== Given information
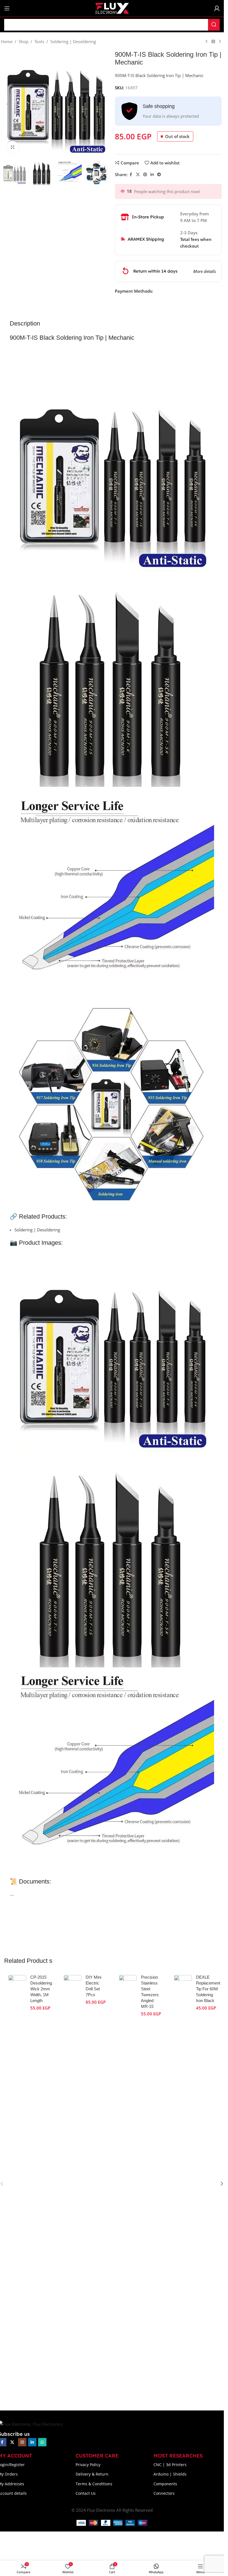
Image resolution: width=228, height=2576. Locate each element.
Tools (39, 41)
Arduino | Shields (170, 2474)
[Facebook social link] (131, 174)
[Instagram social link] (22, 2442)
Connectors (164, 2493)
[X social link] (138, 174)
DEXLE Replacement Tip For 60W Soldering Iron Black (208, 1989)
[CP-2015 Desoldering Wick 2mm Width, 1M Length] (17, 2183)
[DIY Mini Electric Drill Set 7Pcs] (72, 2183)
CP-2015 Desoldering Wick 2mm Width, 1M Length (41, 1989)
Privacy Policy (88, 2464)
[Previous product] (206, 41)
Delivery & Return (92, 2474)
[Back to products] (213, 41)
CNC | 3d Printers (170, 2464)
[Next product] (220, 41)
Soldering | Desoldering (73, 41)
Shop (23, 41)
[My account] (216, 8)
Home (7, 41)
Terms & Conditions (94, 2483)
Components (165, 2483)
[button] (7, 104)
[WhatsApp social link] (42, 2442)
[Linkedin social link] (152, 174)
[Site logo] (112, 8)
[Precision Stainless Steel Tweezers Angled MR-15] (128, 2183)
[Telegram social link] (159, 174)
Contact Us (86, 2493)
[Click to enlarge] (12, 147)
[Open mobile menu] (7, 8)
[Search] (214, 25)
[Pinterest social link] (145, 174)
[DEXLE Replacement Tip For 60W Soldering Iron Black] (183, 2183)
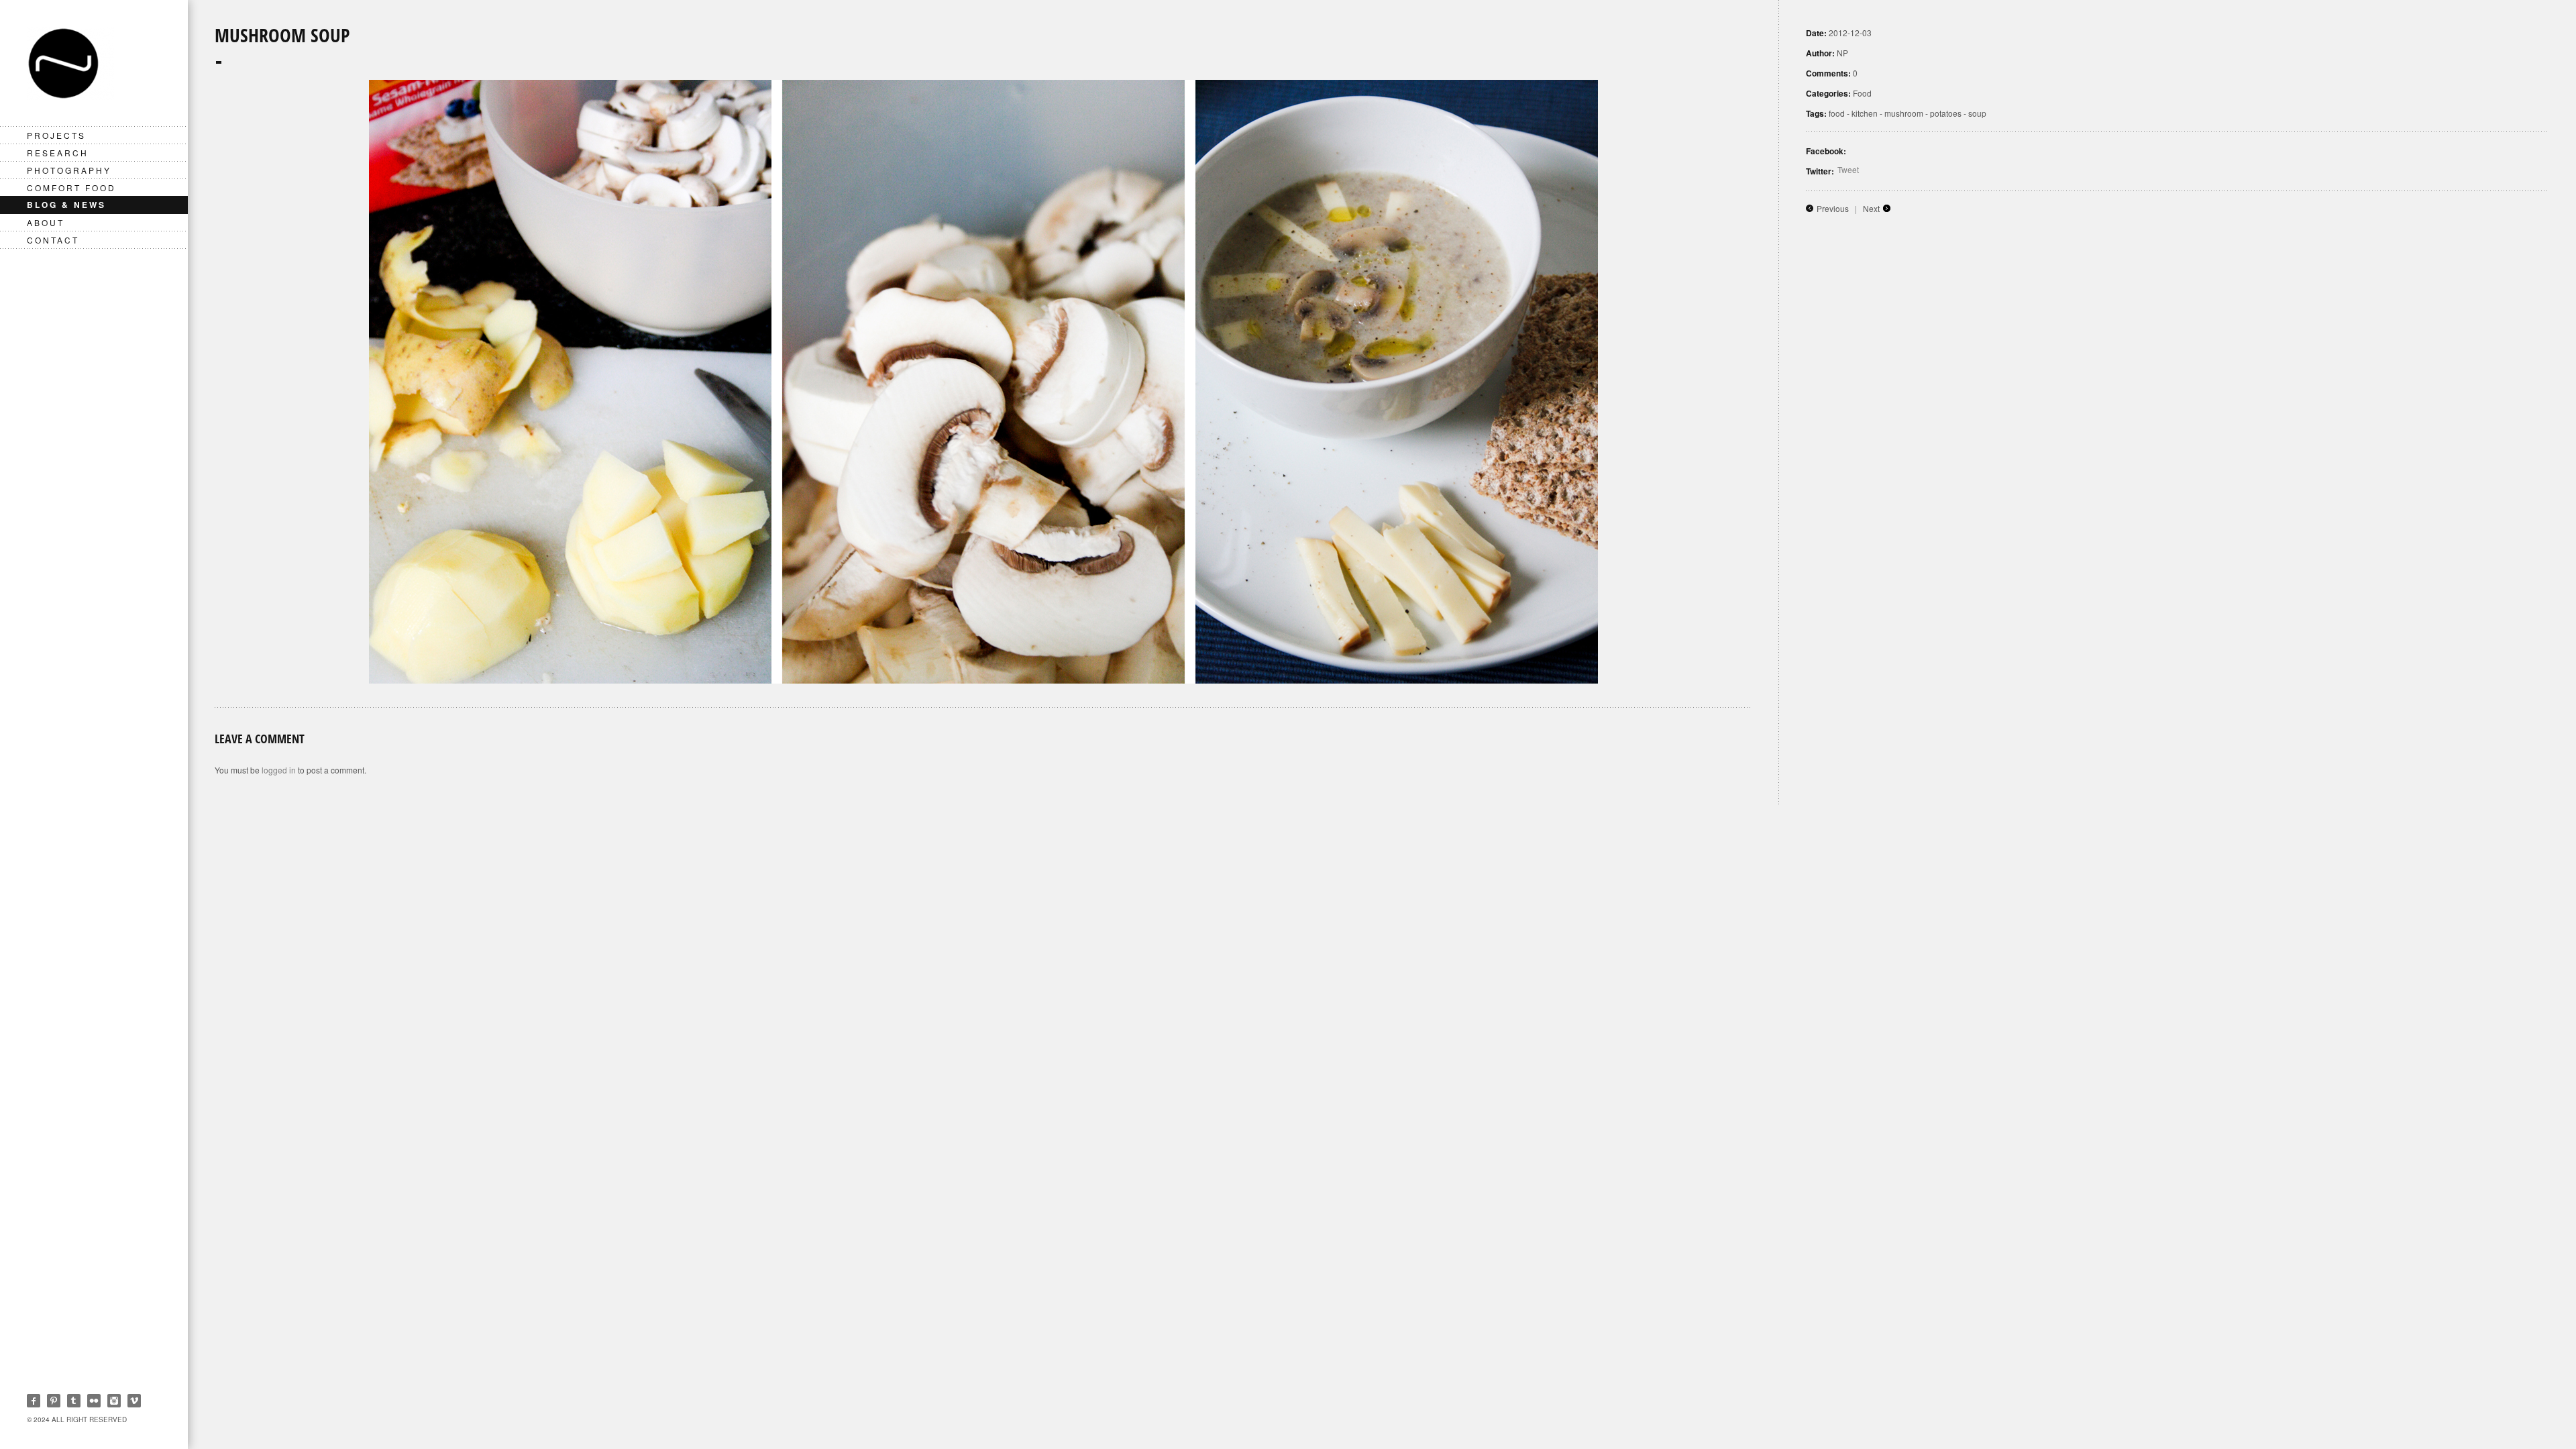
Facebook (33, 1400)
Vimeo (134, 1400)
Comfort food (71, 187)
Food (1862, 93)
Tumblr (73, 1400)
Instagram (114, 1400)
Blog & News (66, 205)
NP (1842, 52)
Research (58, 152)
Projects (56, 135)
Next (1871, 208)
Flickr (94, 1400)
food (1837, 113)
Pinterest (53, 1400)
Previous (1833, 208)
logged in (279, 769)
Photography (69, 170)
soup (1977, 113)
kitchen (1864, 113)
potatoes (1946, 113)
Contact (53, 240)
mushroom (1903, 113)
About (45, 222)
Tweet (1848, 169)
====
== Given information
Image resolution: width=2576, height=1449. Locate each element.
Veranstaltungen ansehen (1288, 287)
====
### Work task:
All lines above from the one with "Projects (56, 135)" to the one with "Tweet (1848, 169)", inclusive, should be copied exactly, and no other lines.

### Finished task:
Projects (56, 135)
Next (1871, 208)
Flickr (94, 1400)
food (1837, 113)
Pinterest (53, 1400)
Previous (1833, 208)
logged in (279, 769)
Photography (69, 170)
soup (1977, 113)
kitchen (1864, 113)
potatoes (1946, 113)
Contact (53, 240)
mushroom (1903, 113)
About (45, 222)
Tweet (1848, 169)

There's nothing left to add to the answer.